WORK ITEM:
The entries must be restated exactly as written.

DATA RECORDS:
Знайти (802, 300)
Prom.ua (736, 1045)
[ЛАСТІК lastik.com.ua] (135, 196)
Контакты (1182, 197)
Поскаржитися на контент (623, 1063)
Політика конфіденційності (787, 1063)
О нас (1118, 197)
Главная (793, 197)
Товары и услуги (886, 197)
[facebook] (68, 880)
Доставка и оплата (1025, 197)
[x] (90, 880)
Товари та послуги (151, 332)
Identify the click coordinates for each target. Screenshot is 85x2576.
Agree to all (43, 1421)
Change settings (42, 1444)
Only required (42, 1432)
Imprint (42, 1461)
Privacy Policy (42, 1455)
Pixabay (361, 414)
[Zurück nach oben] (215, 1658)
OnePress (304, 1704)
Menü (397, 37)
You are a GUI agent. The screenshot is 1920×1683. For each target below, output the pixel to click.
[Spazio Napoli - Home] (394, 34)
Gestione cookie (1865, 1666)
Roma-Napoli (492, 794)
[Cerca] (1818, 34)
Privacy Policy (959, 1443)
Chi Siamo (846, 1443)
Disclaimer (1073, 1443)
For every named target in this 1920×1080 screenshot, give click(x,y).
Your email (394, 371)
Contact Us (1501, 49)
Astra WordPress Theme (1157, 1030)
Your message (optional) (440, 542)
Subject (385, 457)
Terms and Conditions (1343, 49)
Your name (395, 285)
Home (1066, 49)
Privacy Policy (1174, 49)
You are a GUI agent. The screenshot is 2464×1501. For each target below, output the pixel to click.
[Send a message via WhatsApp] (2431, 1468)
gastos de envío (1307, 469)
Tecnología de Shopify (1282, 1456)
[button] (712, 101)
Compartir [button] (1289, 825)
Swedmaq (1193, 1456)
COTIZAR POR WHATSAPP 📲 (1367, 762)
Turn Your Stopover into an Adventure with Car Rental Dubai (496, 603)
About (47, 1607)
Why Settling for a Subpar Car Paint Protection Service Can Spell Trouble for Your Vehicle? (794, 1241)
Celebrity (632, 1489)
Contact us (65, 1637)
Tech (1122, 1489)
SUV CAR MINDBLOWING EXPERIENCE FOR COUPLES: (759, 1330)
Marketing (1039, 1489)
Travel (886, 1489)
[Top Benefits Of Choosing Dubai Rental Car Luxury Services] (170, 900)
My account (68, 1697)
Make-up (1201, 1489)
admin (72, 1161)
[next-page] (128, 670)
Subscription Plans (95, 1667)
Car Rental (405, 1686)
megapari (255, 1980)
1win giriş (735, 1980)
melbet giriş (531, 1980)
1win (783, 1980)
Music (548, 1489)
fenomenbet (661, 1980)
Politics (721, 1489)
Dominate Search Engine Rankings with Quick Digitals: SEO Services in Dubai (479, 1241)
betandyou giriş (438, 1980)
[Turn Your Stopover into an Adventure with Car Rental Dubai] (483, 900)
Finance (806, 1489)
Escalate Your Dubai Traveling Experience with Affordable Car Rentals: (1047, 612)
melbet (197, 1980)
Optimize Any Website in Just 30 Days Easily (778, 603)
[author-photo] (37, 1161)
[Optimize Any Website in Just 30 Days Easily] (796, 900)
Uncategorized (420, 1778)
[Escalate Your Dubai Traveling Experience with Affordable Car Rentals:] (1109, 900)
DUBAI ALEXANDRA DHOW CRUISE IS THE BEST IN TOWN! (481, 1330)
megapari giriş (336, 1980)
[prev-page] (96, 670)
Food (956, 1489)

EXERCISE ANSWER:
Знайти (802, 300)
Prom.ua (736, 1045)
[ЛАСТІК lastik.com.ua] (135, 196)
Контакты (1182, 197)
Поскаржитися на контент (623, 1063)
Політика конфіденційності (787, 1063)
О нас (1118, 197)
Главная (793, 197)
Товары и услуги (886, 197)
[facebook] (68, 880)
Доставка и оплата (1025, 197)
[x] (90, 880)
Товари та послуги (151, 332)
Identify the click coordinates for each target. Screenshot is 85x2576.
Agree to all (43, 1421)
Change settings (42, 1444)
Only required (42, 1432)
Imprint (42, 1461)
Privacy Policy (42, 1455)
Pixabay (361, 414)
[Zurück nach oben] (215, 1658)
OnePress (304, 1704)
Menü (397, 37)
You are a GUI agent. The screenshot is 1920×1683. For each target below, output the pixel to click.
[Spazio Napoli - Home] (394, 34)
Gestione cookie (1865, 1666)
Roma-Napoli (492, 794)
[Cerca] (1818, 34)
Privacy Policy (959, 1443)
Chi Siamo (846, 1443)
Disclaimer (1073, 1443)
For every named target in this 1920×1080 screenshot, give click(x,y).
Your email (394, 371)
Contact Us (1501, 49)
Astra WordPress Theme (1157, 1030)
Your message (optional) (440, 542)
Subject (385, 457)
Terms and Conditions (1343, 49)
Your name (395, 285)
Home (1066, 49)
Privacy Policy (1174, 49)
You are a GUI agent. The screenshot is 2464×1501. For each target below, output the pixel to click.
[Send a message via WhatsApp] (2431, 1468)
gastos de envío (1307, 469)
Tecnología de Shopify (1282, 1456)
[button] (712, 101)
Compartir [button] (1289, 825)
Swedmaq (1193, 1456)
COTIZAR POR WHATSAPP 📲 (1367, 762)
Turn Your Stopover into an Adventure with Car Rental Dubai (496, 603)
About (47, 1607)
Why Settling for a Subpar Car Paint Protection Service Can Spell Trouble for Your Vehicle? (794, 1241)
Celebrity (632, 1489)
Contact us (65, 1637)
Tech (1122, 1489)
SUV CAR MINDBLOWING EXPERIENCE FOR COUPLES: (759, 1330)
Marketing (1039, 1489)
Travel (886, 1489)
[Top Benefits Of Choosing Dubai Rental Car Luxury Services] (170, 900)
My account (68, 1697)
Make-up (1201, 1489)
admin (72, 1161)
[next-page] (128, 670)
Subscription Plans (95, 1667)
Car Rental (405, 1686)
megapari (255, 1980)
1win giriş (735, 1980)
melbet giriş (531, 1980)
1win (783, 1980)
Music (548, 1489)
fenomenbet (661, 1980)
Politics (721, 1489)
Dominate Search Engine Rankings with Quick Digitals: SEO Services in Dubai (479, 1241)
betandyou giriş (438, 1980)
[Turn Your Stopover into an Adventure with Car Rental Dubai] (483, 900)
Finance (806, 1489)
Escalate Your Dubai Traveling Experience with Affordable Car Rentals: (1047, 612)
melbet (197, 1980)
Optimize Any Website in Just 30 Days Easily (778, 603)
[author-photo] (37, 1161)
[Optimize Any Website in Just 30 Days Easily] (796, 900)
Uncategorized (420, 1778)
[Escalate Your Dubai Traveling Experience with Affordable Car Rentals:] (1109, 900)
DUBAI ALEXANDRA DHOW CRUISE IS THE BEST IN TOWN! (481, 1330)
megapari giriş (336, 1980)
[prev-page] (96, 670)
Food (956, 1489)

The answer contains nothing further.